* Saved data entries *
= Beginning of Section =
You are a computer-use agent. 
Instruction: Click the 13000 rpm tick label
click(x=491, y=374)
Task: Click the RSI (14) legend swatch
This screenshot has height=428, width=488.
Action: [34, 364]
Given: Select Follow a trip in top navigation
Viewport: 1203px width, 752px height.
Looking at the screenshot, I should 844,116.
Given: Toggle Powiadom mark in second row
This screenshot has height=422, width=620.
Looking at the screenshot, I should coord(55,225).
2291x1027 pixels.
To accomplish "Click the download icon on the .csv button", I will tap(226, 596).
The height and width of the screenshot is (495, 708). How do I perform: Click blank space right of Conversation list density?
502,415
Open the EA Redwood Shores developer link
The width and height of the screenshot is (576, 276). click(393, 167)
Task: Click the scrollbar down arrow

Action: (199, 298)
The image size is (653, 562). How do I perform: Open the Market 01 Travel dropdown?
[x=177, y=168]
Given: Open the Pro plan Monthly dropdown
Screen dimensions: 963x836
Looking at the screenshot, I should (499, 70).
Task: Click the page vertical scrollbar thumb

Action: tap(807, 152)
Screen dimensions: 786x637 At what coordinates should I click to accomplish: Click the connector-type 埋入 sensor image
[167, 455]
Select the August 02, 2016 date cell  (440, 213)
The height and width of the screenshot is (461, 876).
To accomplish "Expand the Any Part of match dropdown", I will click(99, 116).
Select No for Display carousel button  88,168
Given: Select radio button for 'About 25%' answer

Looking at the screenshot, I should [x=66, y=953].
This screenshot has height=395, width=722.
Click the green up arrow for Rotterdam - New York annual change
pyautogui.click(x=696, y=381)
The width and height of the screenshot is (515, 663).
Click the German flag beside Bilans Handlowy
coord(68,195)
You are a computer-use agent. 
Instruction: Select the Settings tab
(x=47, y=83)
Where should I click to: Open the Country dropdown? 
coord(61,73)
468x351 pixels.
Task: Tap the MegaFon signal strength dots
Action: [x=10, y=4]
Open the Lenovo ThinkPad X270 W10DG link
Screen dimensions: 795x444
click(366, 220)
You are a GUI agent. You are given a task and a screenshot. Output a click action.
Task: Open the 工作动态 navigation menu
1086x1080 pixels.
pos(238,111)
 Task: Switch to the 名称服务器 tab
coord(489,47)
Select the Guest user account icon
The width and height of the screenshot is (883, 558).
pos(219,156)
= End of Section =
* EXERCISE PROMPT *
Write down again, exactly as given, only the lines above that fall from the line with "Task: Click the page vertical scrollbar thumb" to the line with "This screenshot has height=395, width=722.", inclusive.

* SOLUTION FOR THIS TASK *
Task: Click the page vertical scrollbar thumb

Action: tap(807, 152)
Screen dimensions: 786x637 At what coordinates should I click to accomplish: Click the connector-type 埋入 sensor image
[167, 455]
Select the August 02, 2016 date cell  (440, 213)
The height and width of the screenshot is (461, 876).
To accomplish "Expand the Any Part of match dropdown", I will click(99, 116).
Select No for Display carousel button  88,168
Given: Select radio button for 'About 25%' answer

Looking at the screenshot, I should [x=66, y=953].
This screenshot has height=395, width=722.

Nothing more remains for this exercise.